Jesus, bearing His cross (probably just the cross beam, as the upright post was most likely already at the crucifixion place), “. . . went forth into a place called the place of a skull, which is called in the Hebrew, Golgotha.” (John 19:17) No hill is mentioned.
What did Jesus do with His last breaths?
Crucifixion was a slow, strangling death. Breathing required very painful movements, and speaking was virtually impossible. Yet, during His agonizing physical, mental, and spiritual anguish, He spoke several times. Mostly it was in concern of others. To those who nailed him: “. . . Father, forgive them; for they know not what they do . . .” (Luke 23:34) To those crucified with him: . . . Today shalt thou be with me in paradise [world of spirits].” (Luke 23:41-43) To His Mother: “Woman, behold thy son!” (John 19:26) To John the Beloved: “Behold thy mother! (John 19:27) To the Guards: “I thirst. (John 19:28) To His Father: “Eli, Eli, lama sabachthani? That is to say, My God, my God, why hast thou forsaken me?” (Matthew 27:46) “And when Jesus had cried with a loud voice, he said, Father, into thy hands I commend my spirit . . .” (Luke 23:46) To the World: “. . . “It is finished: and he bowed his head, and gave up the ghost.” (John 19:30)
Who will bury Him?
After this, Joseph of Arimathaea, a member of the Sanhedrin, “. . . a disciple of Jesus . . . besought Pilate that he might take the body of Jesus: and Pilate gave him leave.” (John 19:38) and with the help of Nicodemus, “. . . took they the body of Jesus, and wound it in linen clothes with the spices . . . Now in the place where he was crucified there was a garden; and in the garden a new sepulcher, wherein was never man yet laid. There laid they Jesus therefore because of the Jews’ preparation day; for the sepulchre was nigh at hand.” (John 19:40-42)

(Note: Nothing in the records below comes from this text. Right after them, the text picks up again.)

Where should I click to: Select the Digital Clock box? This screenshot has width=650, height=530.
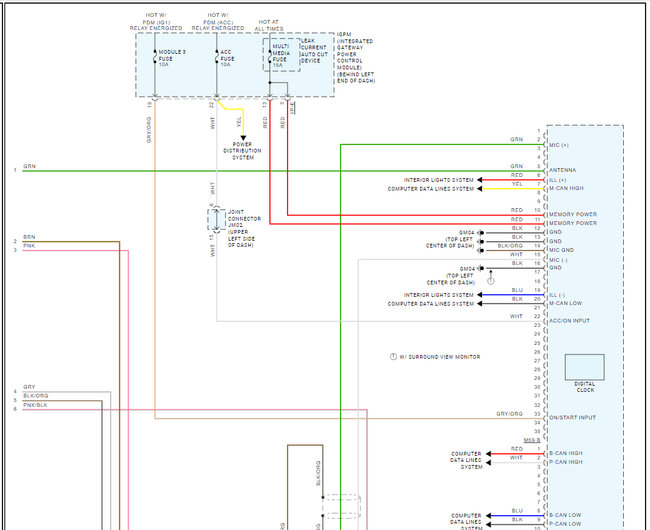585,370
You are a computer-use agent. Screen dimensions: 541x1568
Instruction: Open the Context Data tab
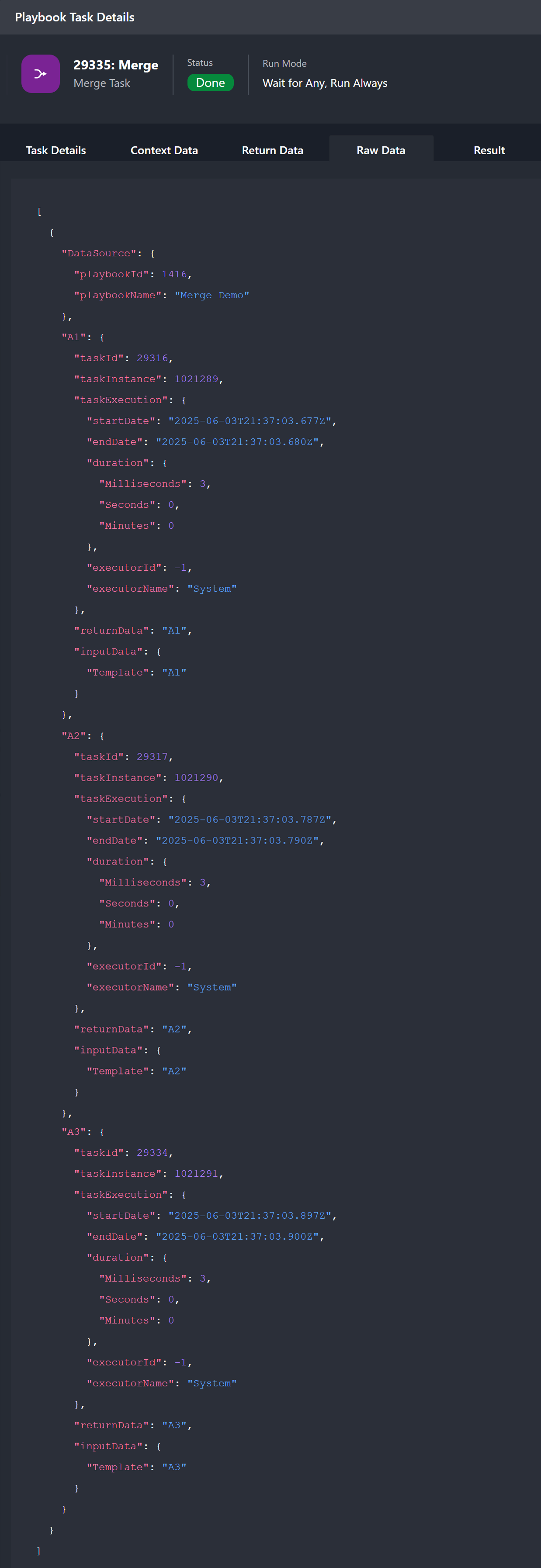pos(164,150)
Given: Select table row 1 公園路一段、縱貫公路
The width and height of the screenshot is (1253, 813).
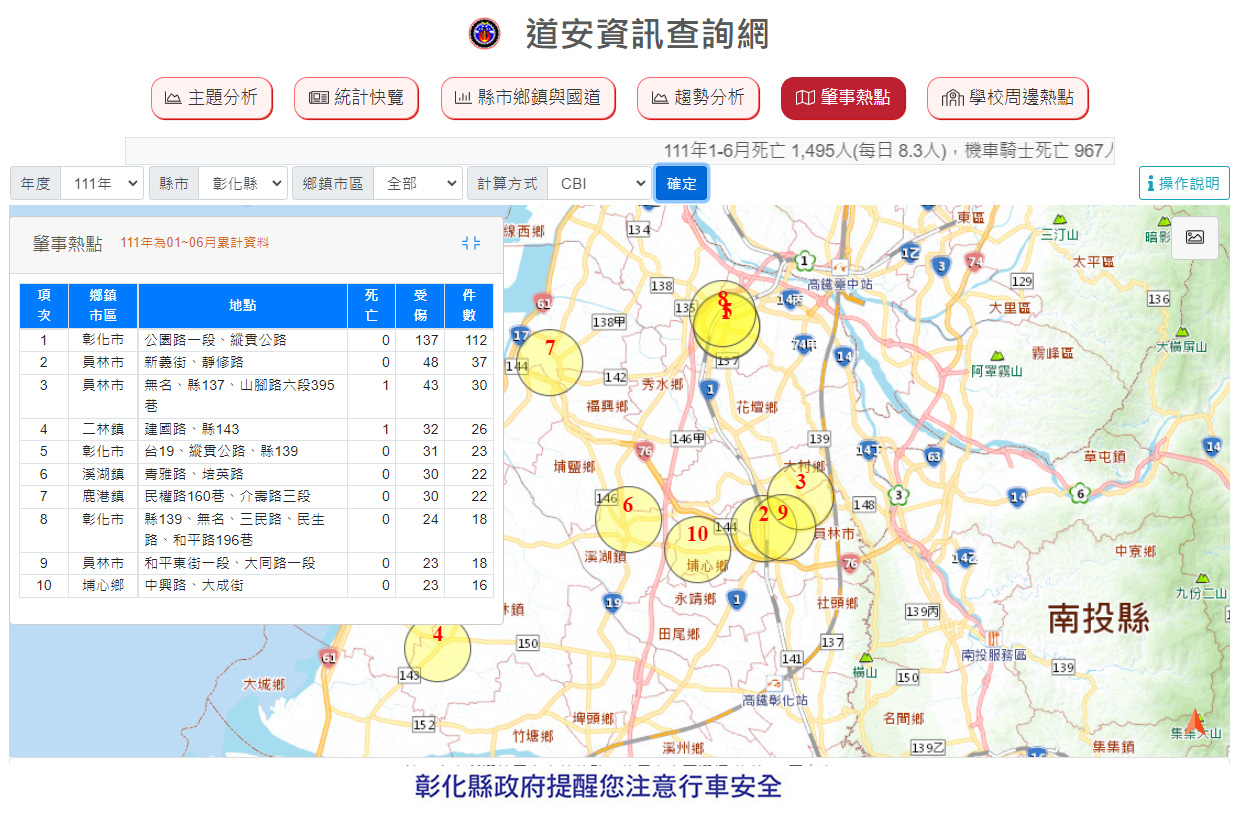Looking at the screenshot, I should pos(216,340).
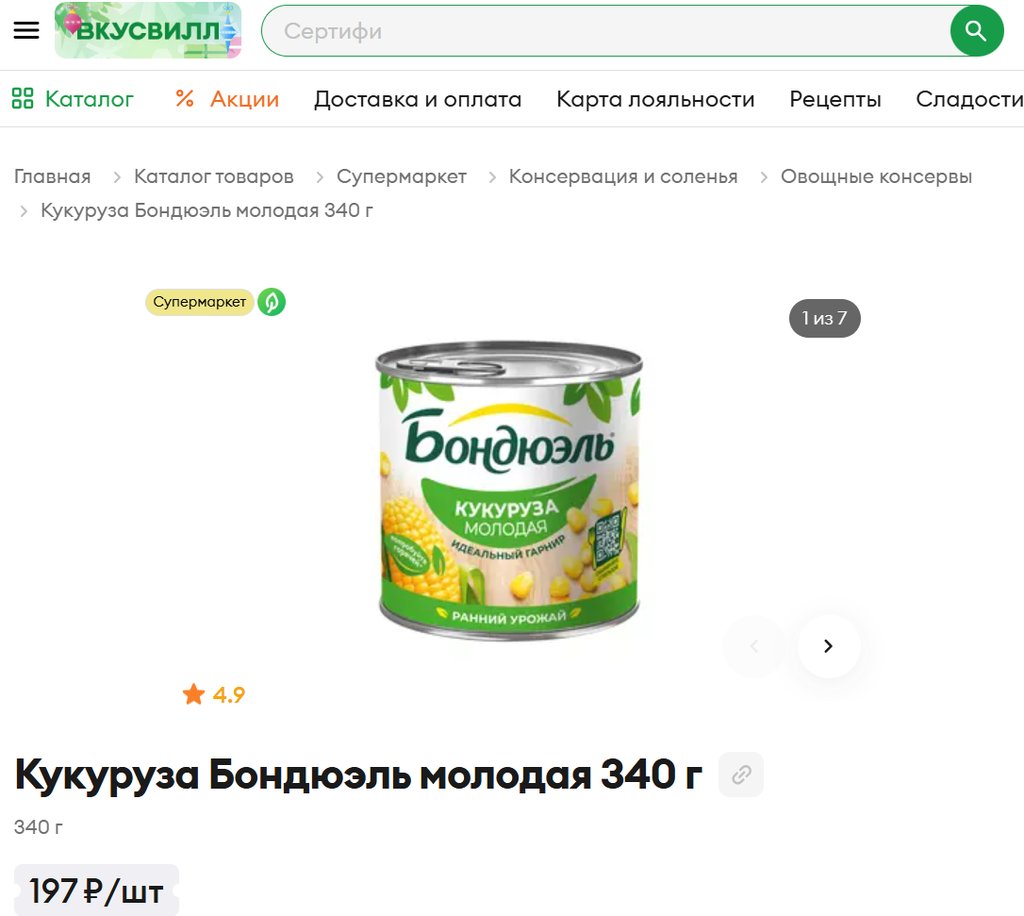Image resolution: width=1024 pixels, height=916 pixels.
Task: Open Карта лояльности menu item
Action: (x=656, y=99)
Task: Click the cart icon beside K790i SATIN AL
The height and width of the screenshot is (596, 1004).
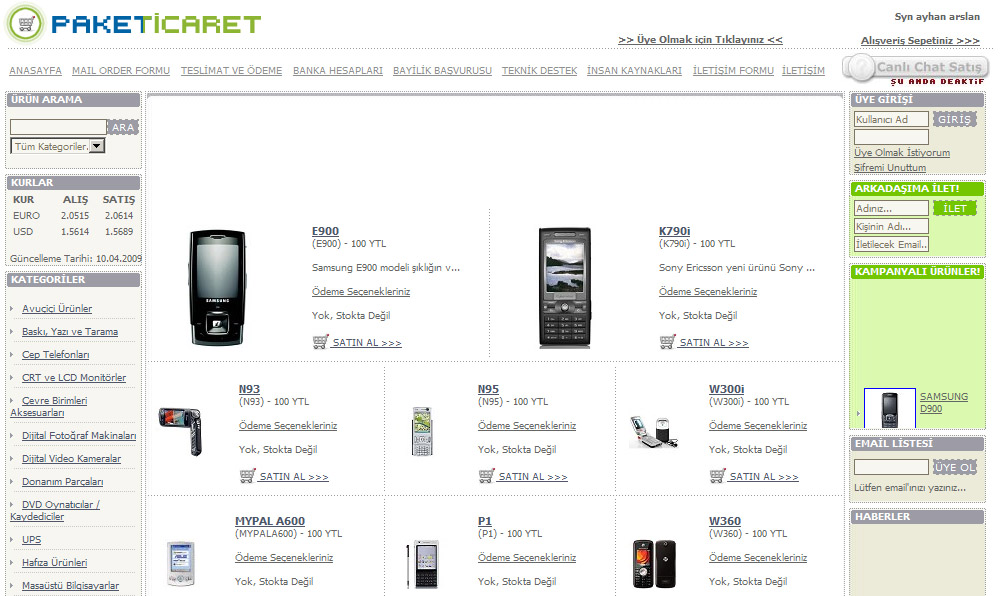Action: 667,342
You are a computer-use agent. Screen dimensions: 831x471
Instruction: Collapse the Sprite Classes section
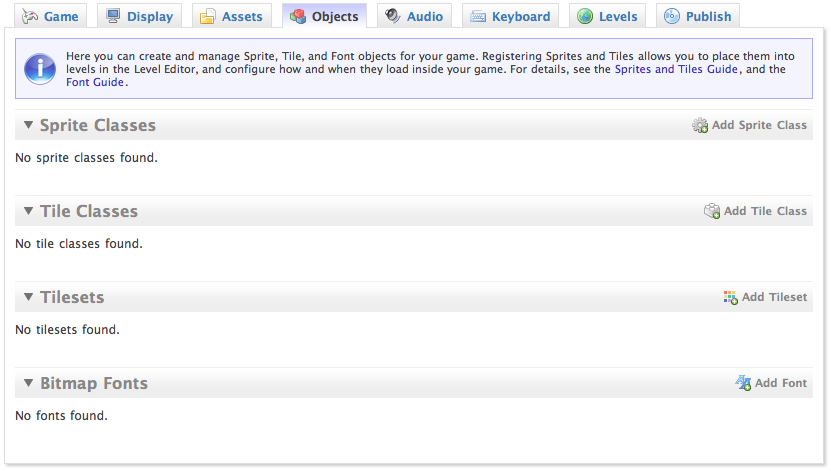(x=28, y=126)
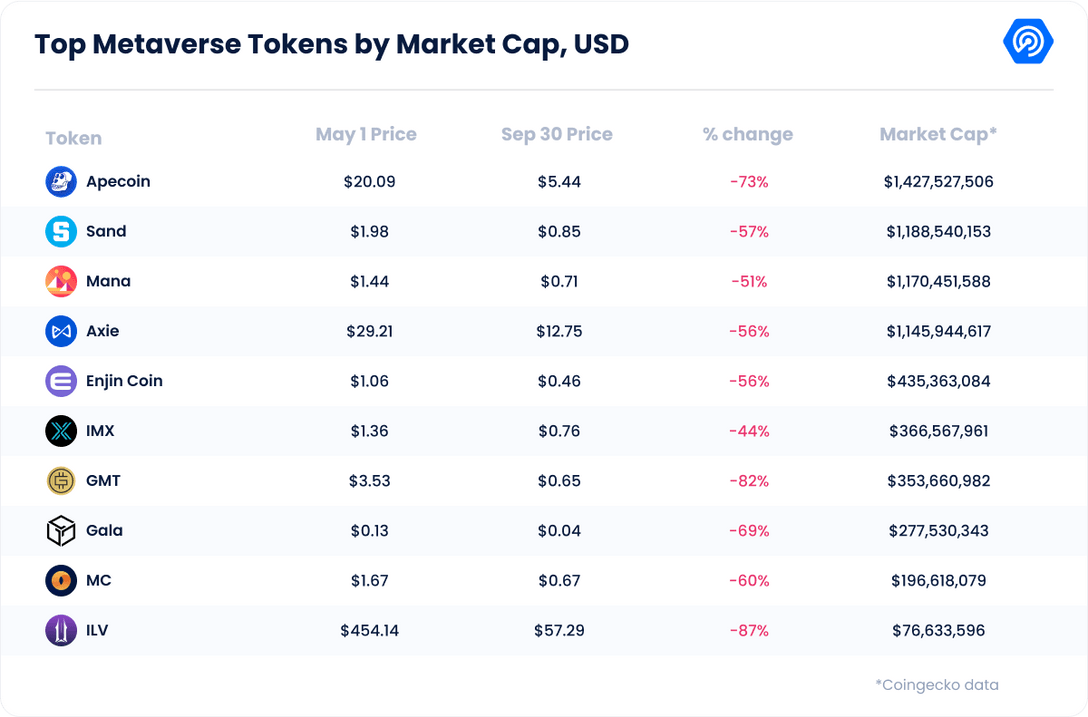Image resolution: width=1088 pixels, height=717 pixels.
Task: Click the Axie token icon
Action: [x=61, y=331]
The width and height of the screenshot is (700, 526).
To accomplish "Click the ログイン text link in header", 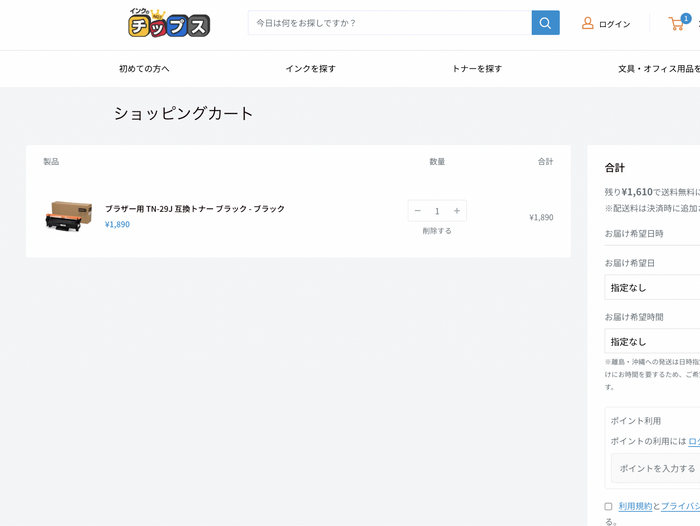I will click(x=614, y=24).
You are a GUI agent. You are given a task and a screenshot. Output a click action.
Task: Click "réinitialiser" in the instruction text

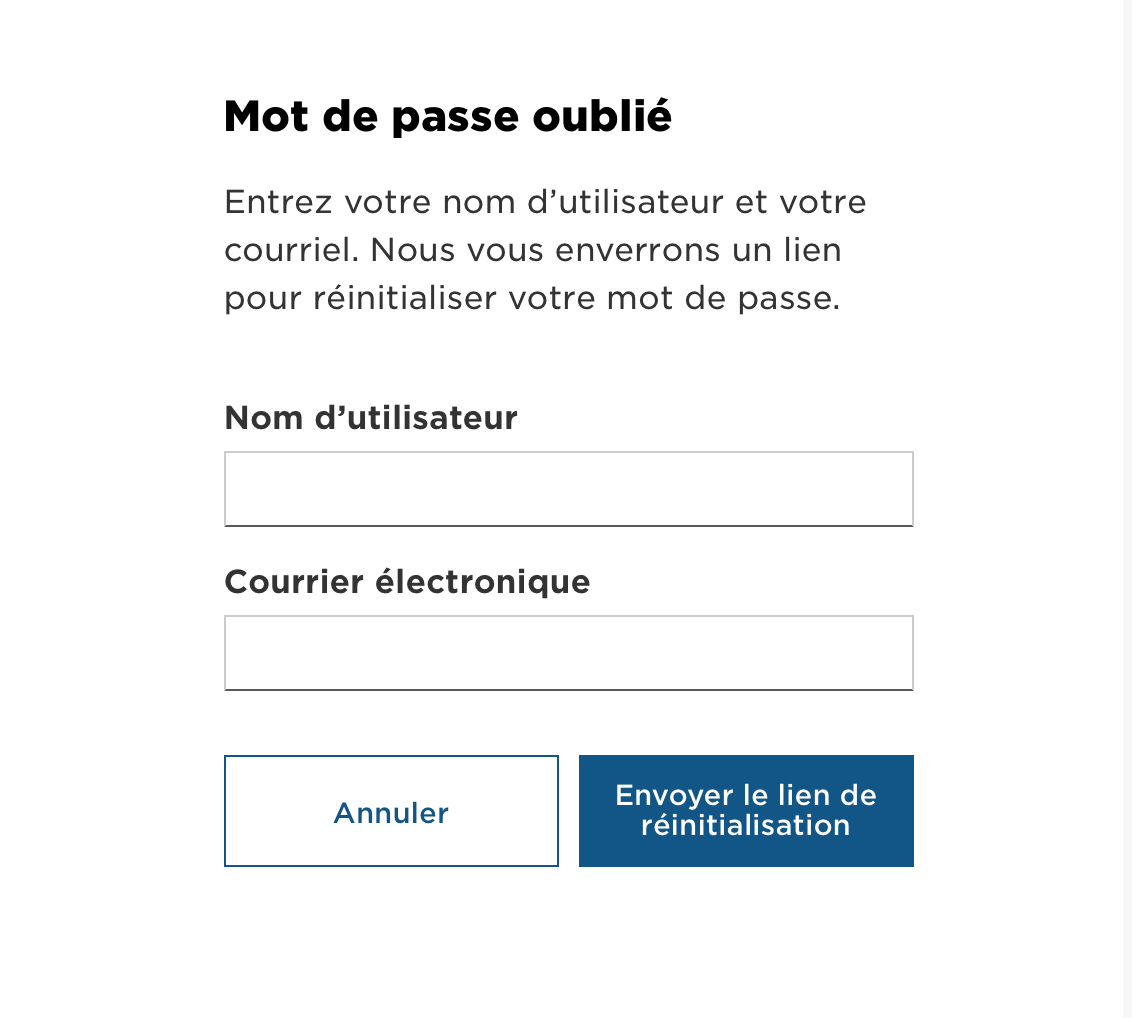(x=405, y=298)
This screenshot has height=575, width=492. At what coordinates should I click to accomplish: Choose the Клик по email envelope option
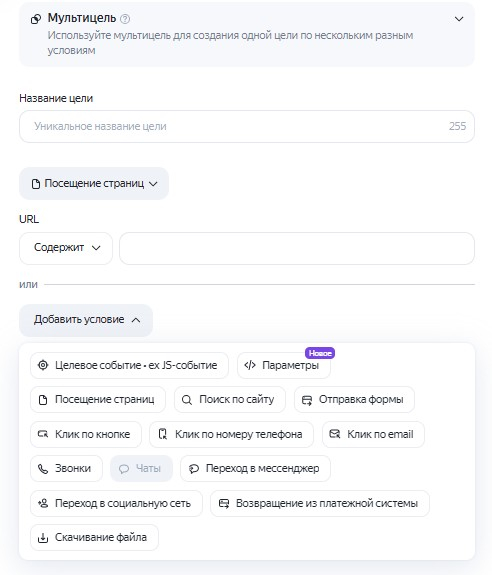click(373, 434)

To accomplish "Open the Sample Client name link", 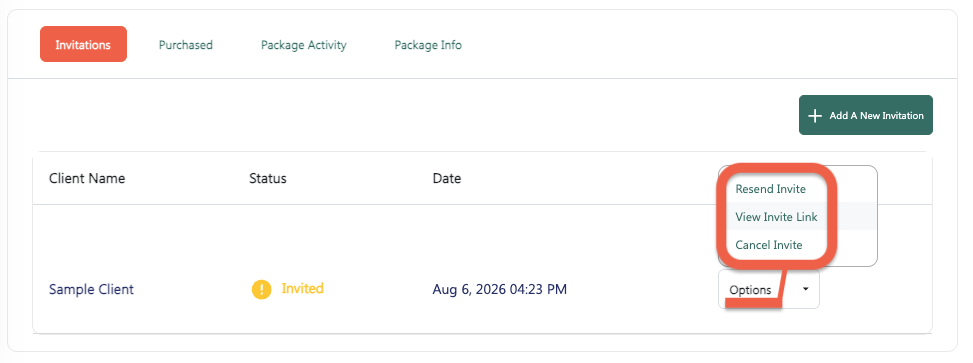I will coord(91,289).
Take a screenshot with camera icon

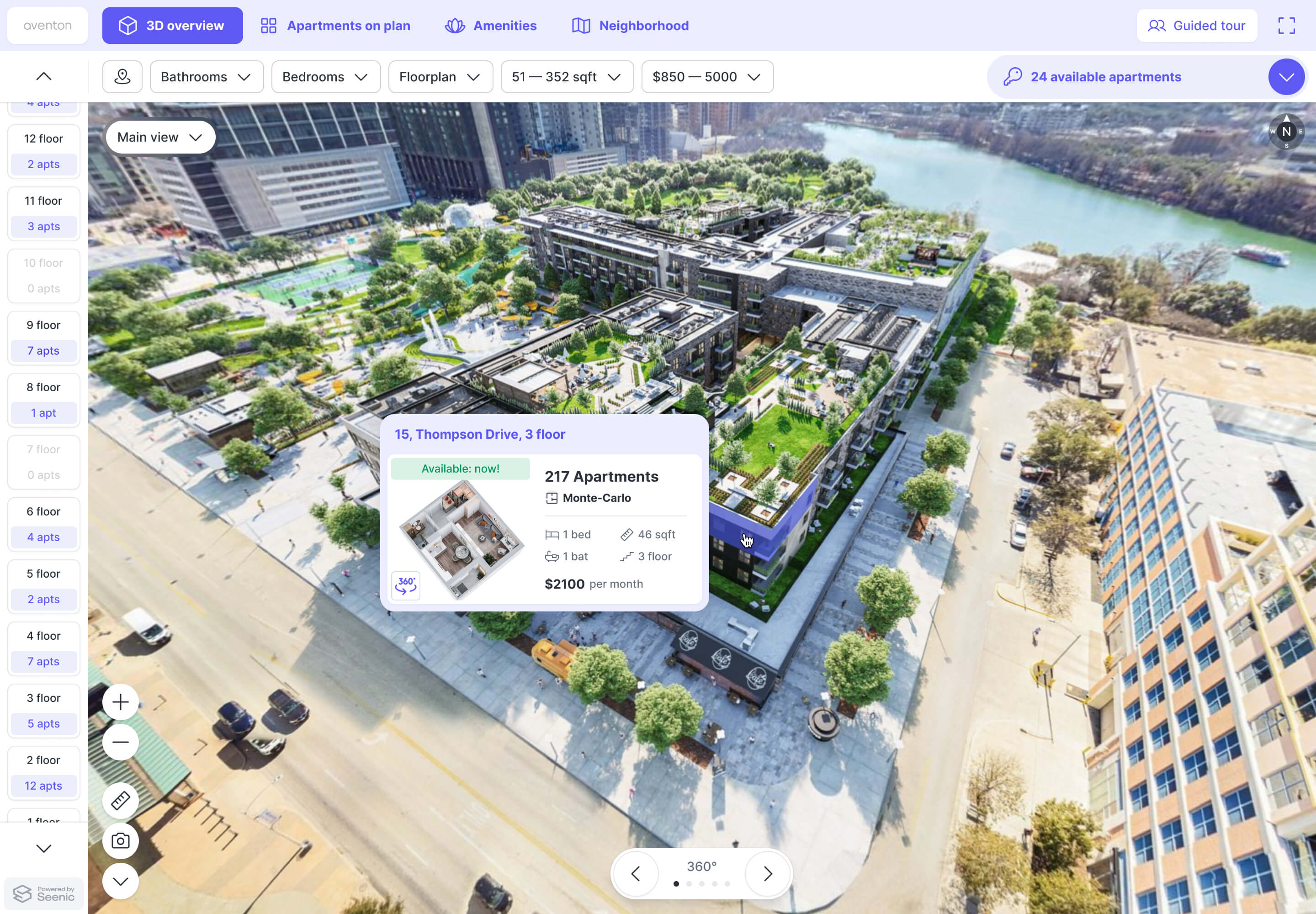tap(120, 841)
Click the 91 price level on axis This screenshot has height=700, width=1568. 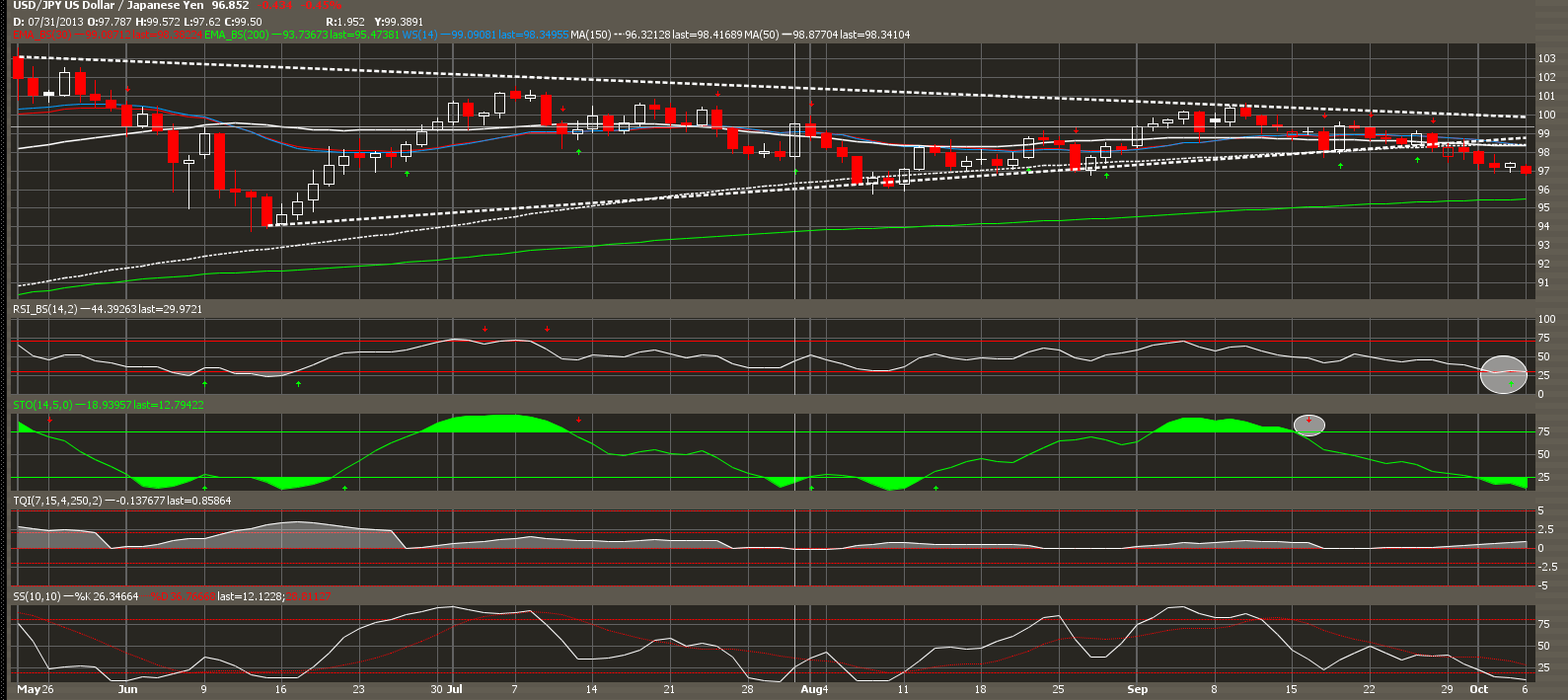tap(1544, 283)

Where are the “three nights and three days?”
The scurrilous events of that day preceded the Passover which was due to begin at any moment. The Passover (a special Sabbath or High Day) that week probably preceded the regular Saturday Sabbath. “The Jews [Priests] therefore, because it was the preparation, that the bodies should not remain upon the cross on the sabbath day, (for that sabbath day was an high day,)” (John 19:31) There were two Sabbaths in a row that year (the Passover Sabbath and the regular seventh day of the week Sabbath). In that sense, Jesus was crucified on what we call a Thursday. This fits in the time reckoning of Palm Sunday being five days before the Passover (John 12:12). Then in fulfillment of prophecy, He really was in the tomb three nights; and on the third day He arose: “. . . and be raised again the third day.” (Matthew 16:21; 17:23, Mark 9:31)
Which witness do you accept?
The scriptures bear witness, the spirit bears witness of an empty tomb: “He is not here.” They teach us that color, calendar, clock, people, places and experiences were used to foreshadow the atonement. With open hearts we may have experiences, meet worthy people, visit holy places, understand God’s timing of calendar events, and see eternal purposes of Him – who died and came alive again, so all mankind could come alive again, as well.